Reuters/Jim Bourg
FBI police vehicles.
- On September 5, New York-based payroll company MyPayRollHR closed suddenly, leaving about 8,000 people at some 400 companies without their paychecks - and $30 million unaccounted for.
- The FBI launched an investigation and raided the home of MyPayRollHR owner Michael Mann less than two weeks later.
- Now The Wall Street Journal reports that Mann has been charged with bank fraud after he admitted to creating fake companies to obtain $70 million in loans.
- Visit Business Insider's homepage for more stories.
Earlier this month, about 8,000 people were left without paychecks due to the sudden closure of MyPayrollHR, a New York-based payroll software company. Now the owner of MyPayrollHR, Michael Mann, has reportedly admitted to defrauding banks to receive $70 million in loans since 2010.

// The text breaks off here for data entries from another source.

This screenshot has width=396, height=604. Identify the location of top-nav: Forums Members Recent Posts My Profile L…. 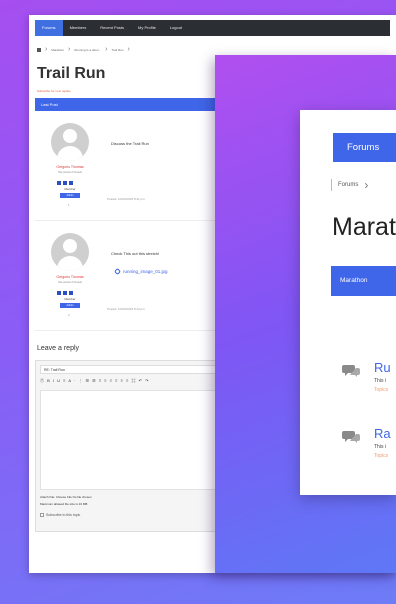
(212, 28).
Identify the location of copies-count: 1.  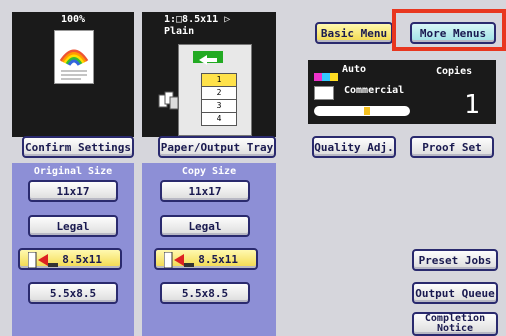
(472, 105).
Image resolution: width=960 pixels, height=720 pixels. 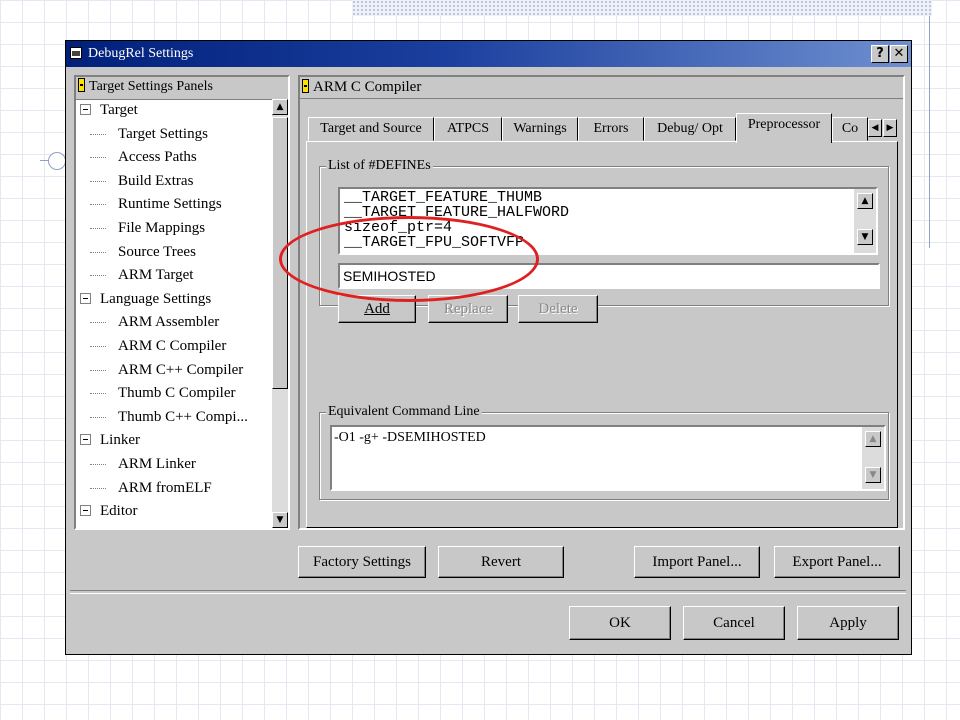 What do you see at coordinates (456, 212) in the screenshot?
I see `list-item: __TARGET_FEATURE_HALFWORD` at bounding box center [456, 212].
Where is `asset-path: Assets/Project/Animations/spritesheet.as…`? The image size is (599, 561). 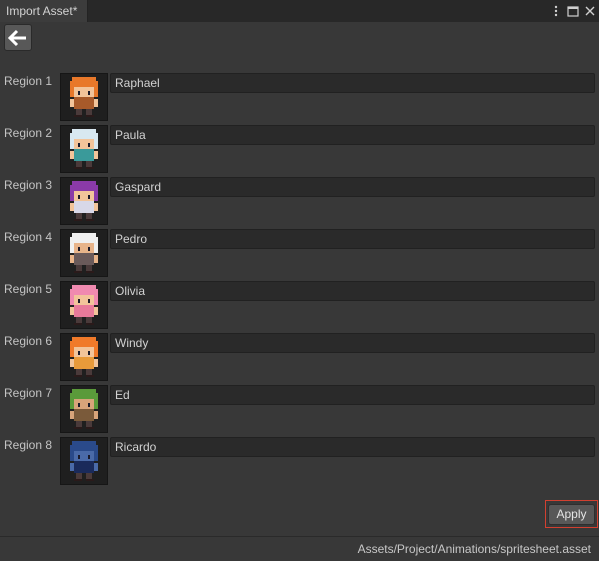
asset-path: Assets/Project/Animations/spritesheet.as… is located at coordinates (474, 549).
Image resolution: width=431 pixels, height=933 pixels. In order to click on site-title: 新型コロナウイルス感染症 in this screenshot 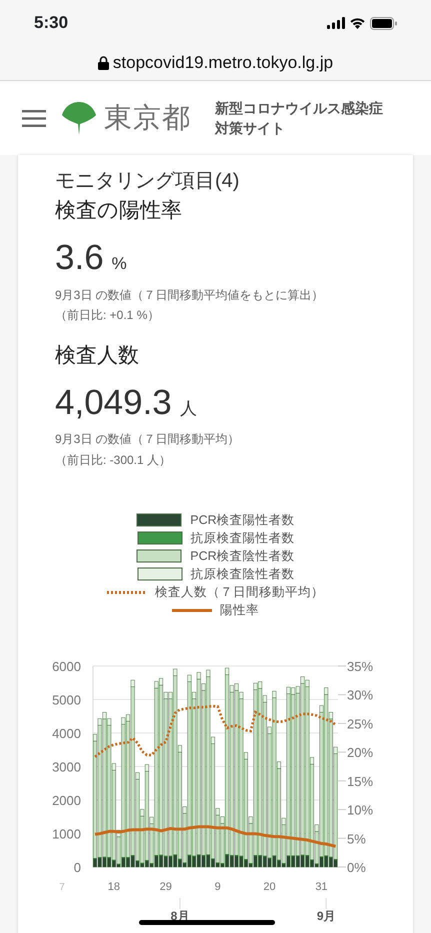, I will do `click(299, 108)`.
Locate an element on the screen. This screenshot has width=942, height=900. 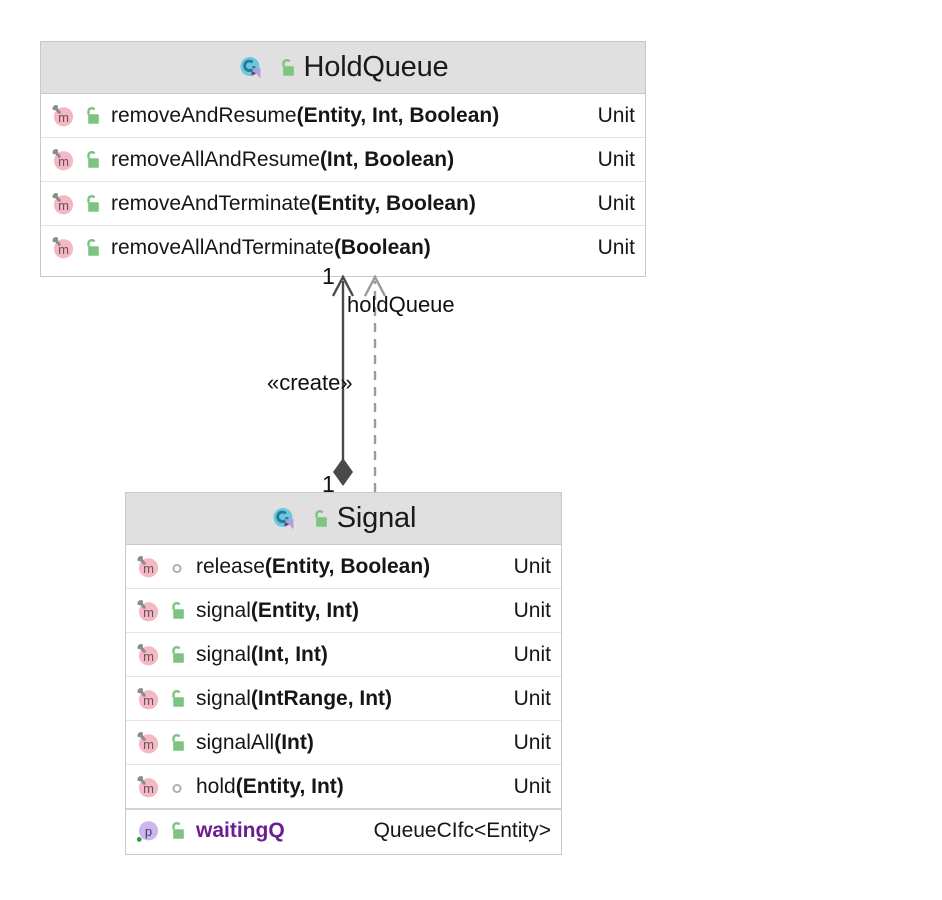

The Wall Street Journal's Ruth Simon reports that Mann admitted to the crime in a US District Court filing on September 20. Mann told authorities he created multiple false companies to obtain the loans, but his MyPayrollHR business was legitimate.

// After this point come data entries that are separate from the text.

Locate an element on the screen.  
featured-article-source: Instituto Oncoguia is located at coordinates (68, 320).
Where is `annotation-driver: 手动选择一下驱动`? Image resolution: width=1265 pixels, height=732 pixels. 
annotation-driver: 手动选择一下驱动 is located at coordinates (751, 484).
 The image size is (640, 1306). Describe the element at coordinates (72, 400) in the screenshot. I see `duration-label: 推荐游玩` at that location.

When MyPayrollHR closed on September 5, about $30 million in paychecks due to the company's clients went missing. According to the Journal, about 8,000 employees at 400 different companies were impacted. The FBI launched an investigation into MyPayRollHR and raided Mann's home on September 16 in search of evidence.

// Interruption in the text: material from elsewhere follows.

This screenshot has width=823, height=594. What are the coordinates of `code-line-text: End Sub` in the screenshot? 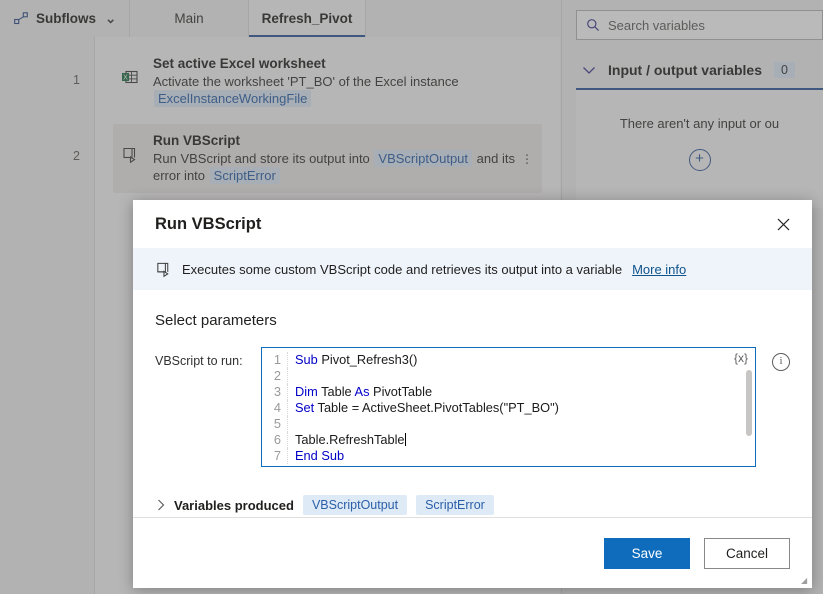 It's located at (320, 456).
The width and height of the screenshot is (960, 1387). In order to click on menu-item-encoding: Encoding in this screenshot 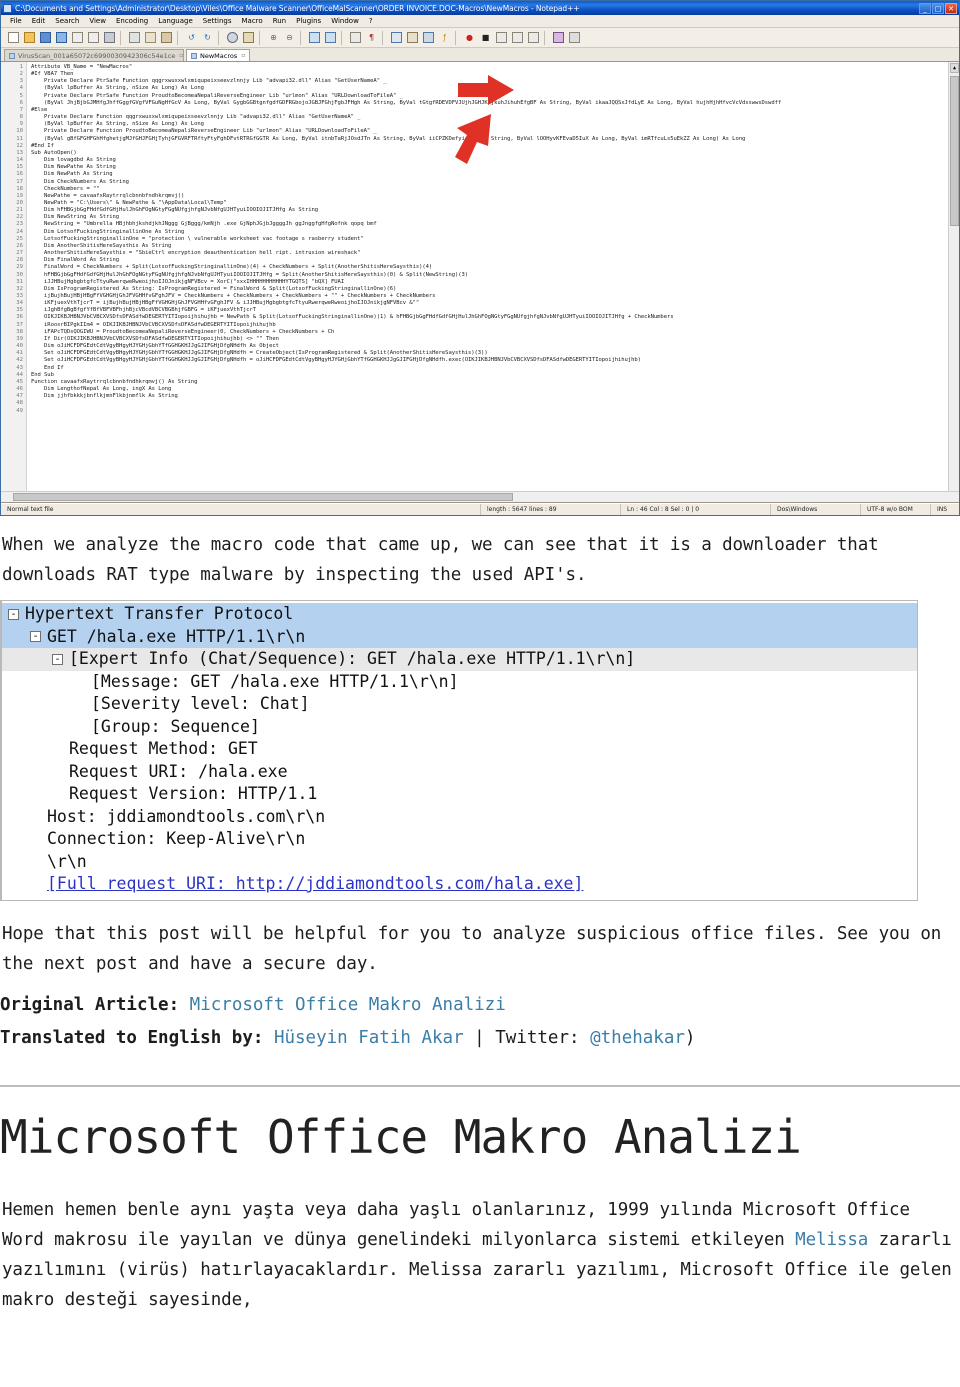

According to the court filing, Mann told law enforcement that he had transferred the money needed to fund the payroll payments to one of his personal bank accounts. Mann apparently said he transferred the money to an account controlled by Pioneer Bancorp Inc. to temporarily address an outstanding debt. However, Pioneer froze Mann's account, preventing him from cycling the money back out to the appropriate payroll accounts, per the report.
The Journal reports that Bank of America Corp also froze Mann's accounts when it was determined that he was transferring millions of dollars between accounts at Bank of America and Pioneer. Cachet, the firm responsible for dispersing the paychecks, reversed the deposits to MyPayrollHR's clients when it could no longer access the money, the report says.
Cachet's sudden reversal led to some accounts is what apparently led to having the paycheck amount removed twice, leaving some employees with negative balances in the days following MyPayRollHR's closure on September 5. The National Automated Clearing House Association reported that 97% of employees who missed paychecks due to MyPayrollHR's closure have since had their wages restored.
Mann is cooperating with authorities, and claims that "almost all" of the fraudulent loans he obtained had been used to fund and sustain his businesses, the Journal reported.